History

Nazi Germany
- Name: U-792
- Ordered: 19 June 1942
- Builder: Blohm & Voss, Hamburg
- Yard number: 455
- Laid down: 1 December 1942
- Launched: 28 September 1943
- Commissioned: 16 November 1943
- Fate: Scuttled on 4 May 1945

General characteristics
- Class & type: Type XVIIA submarine
- Displacement: 277 t (273 long tons) surfaced; 309 t (304 long tons) submerged; 373 t (367 long tons) total;
- Length: 39.05 m (128 ft 1 in) o/a; 26.15 m (85 ft 10 in) pressure hull;
- Beam: 4.50 m (14 ft 9 in) o/a; 3.30 m (10 ft 10 in) pressure hull;
- Draught: 4.30 m (14 ft 1 in)
- Propulsion: 1 × Deutz SAA SM517 supercharged 8-cylinder diesel engine, 210 PS (210 shp; 150 kW); 1 × AEG Maschine AWT98 electric motor, 77 PS (76 shp; 57 kW); 2 × Walter gas turbines, 5,000 PS (4,900 shp; 3,700 kW); 1 shaft;
- Speed: 9 knots (17 km/h; 10 mph) surfaced; 5 knots (9.3 km/h; 5.8 mph) submerged (electric drive); 25 knots (46 km/h; 29 mph) submerged (HTP drive);
- Range: 2,910 nmi (5,390 km; 3,350 mi) at 8.5 knots (15.7 km/h; 9.8 mph) surfaced; 50 nmi (93 km; 58 mi) at 2 knots (3.7 km/h; 2.3 mph) submerged (electric drive); 127 nmi (235 km; 146 mi) at 20 knots (37 km/h; 23 mph) submerged (HTP drive);
- Complement: 12
- Armament: 2 × 53.3 cm (21 in) torpedo tubes (bow); 4 × torpedoes;

Service record
- Part of: 5th U-boat Flotilla; 16 – 30 November 1943; 8th U-boat Flotilla; 1 December 1943 – 15 February 1945; 5th U-boat Flotilla; 16 February – 4 May 1945;
- Identification codes: M 52 456
- Commanders: Lt.z.S. / Oblt.z.S. Horst Heitz ; 16 November 1943 – December 1944; Oblt.z.S. Hans Diederich Duis; December 1944 – 4 May 1945;
- Operations: None
- Victories: None

= German submarine U-792 =

German World War II submarine

German submarine U-792 was a Type XVIIA U-boat of Nazi Germany's Kriegsmarine during the Second World War. She was one of a small number of U-boats fitted with Hellmuth Walter's high test peroxide propulsion system, which offered a combination of air-independent propulsion and high submerged speeds. She spent the war as a trials vessel and was scuttled on 4 May 1945 in the Audorfer See, near Rendsburg.

== Construction ==
The U-792 was laid down on 1 December 1942 at the Blohm & Voss shipyard in Hamburg, Germany. She was launched on 28 September 1943 and commissioned on 16 November 1943 under the command of Oberleutnant zur See Horst Heitz.

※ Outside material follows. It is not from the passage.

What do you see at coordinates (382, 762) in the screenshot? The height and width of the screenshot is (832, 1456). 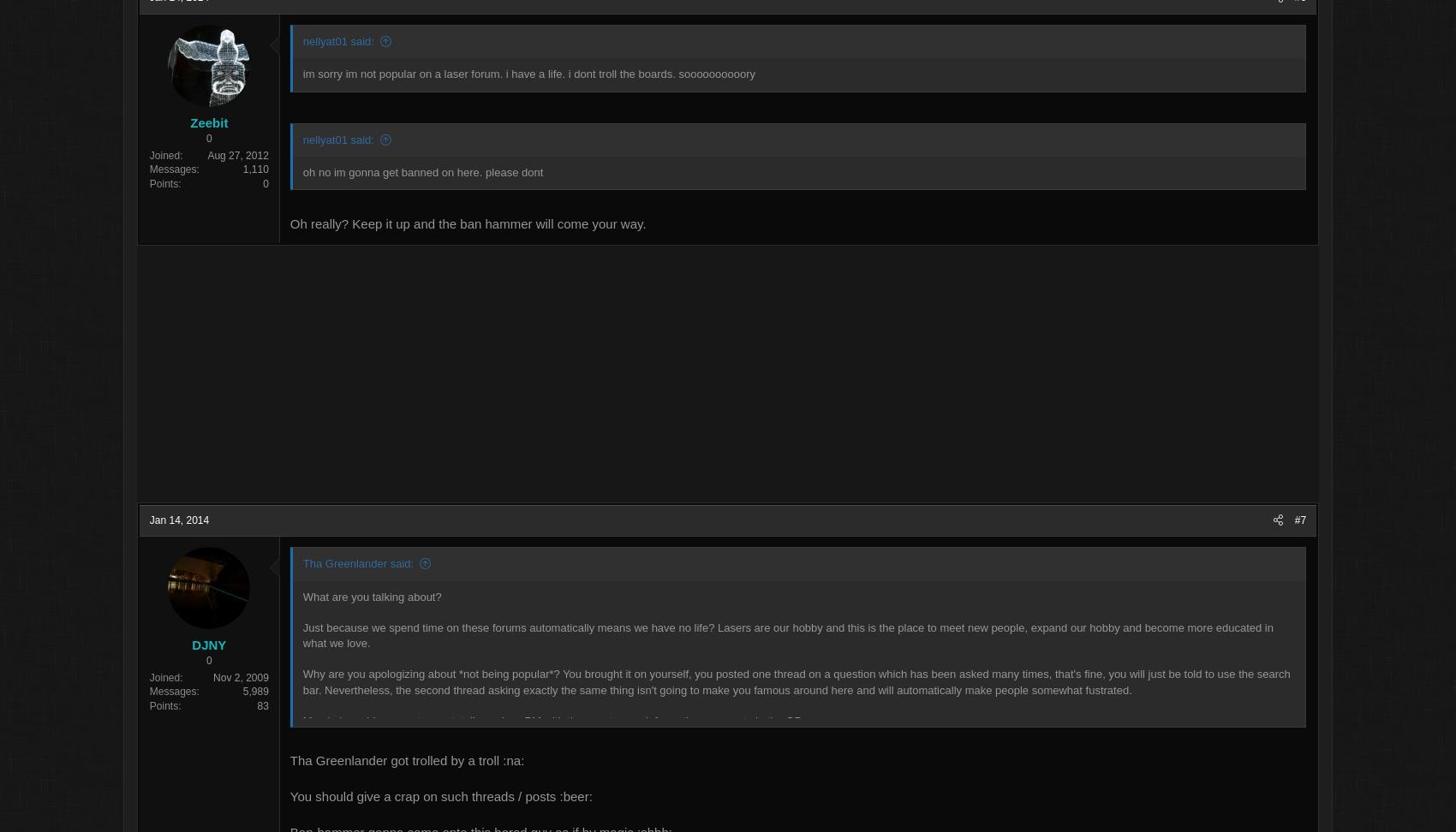 I see `'Tha Greenlander got trolled by a troll :na:'` at bounding box center [382, 762].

When she was completed, the submarine was 39.05 m long overall, with a beam of 4.50 m and a draught of 4.30 m. She was assessed at 309 t submerged. The submarine was powered by one Deutz SAA SM517 supercharged 8-cylinder four-stroke diesel engine producing a total of 210 PS for use while surfaced and two Walter gas turbines producing a total of 5000 PS for use while submerged. She had one shaft and one 1.23 m propeller. The submarine had a maximum surface speed of 9 kn and a maximum submerged speed of 25 kn when submerged, the U-boat could operate for 127 nmi at 20 kn and when surfaced, she could travel 1.840 nmi at 9 kn.

The submarine was fitted with two 53.3 cm torpedo tubes (All fitted at the bow) and four torpedoes. The boat had a complement of 12 men.

== Service History And End==
U-792 did not undertake any combat patrols and was instead assigned as a trials boat at first to the 5th U-boat Flotilla, followed by the 8th U-boat Flotilla, before returning to the 5th flotilla for the rest of the war and was used in March 1945 as a floating fuel bunker. In December 1944, her commander was replaced by Oberleutnant zur See Hans Diederich Duis.

The U-792 was scuttled on 4 May 1945 at 01:30 in the Audorfer See (Kaiser Wilhelm Canal), near Rendsburg during Operation Regenbogen.

== Wreck ==
The wreck of U-792 lay at until 26 May 1945, when she was lifted by the British and taken to the Howaldtswerke in Kiel to be examined. She was first raised as a British prize and used for trials, but was soon torn down for parts and finally scrapped.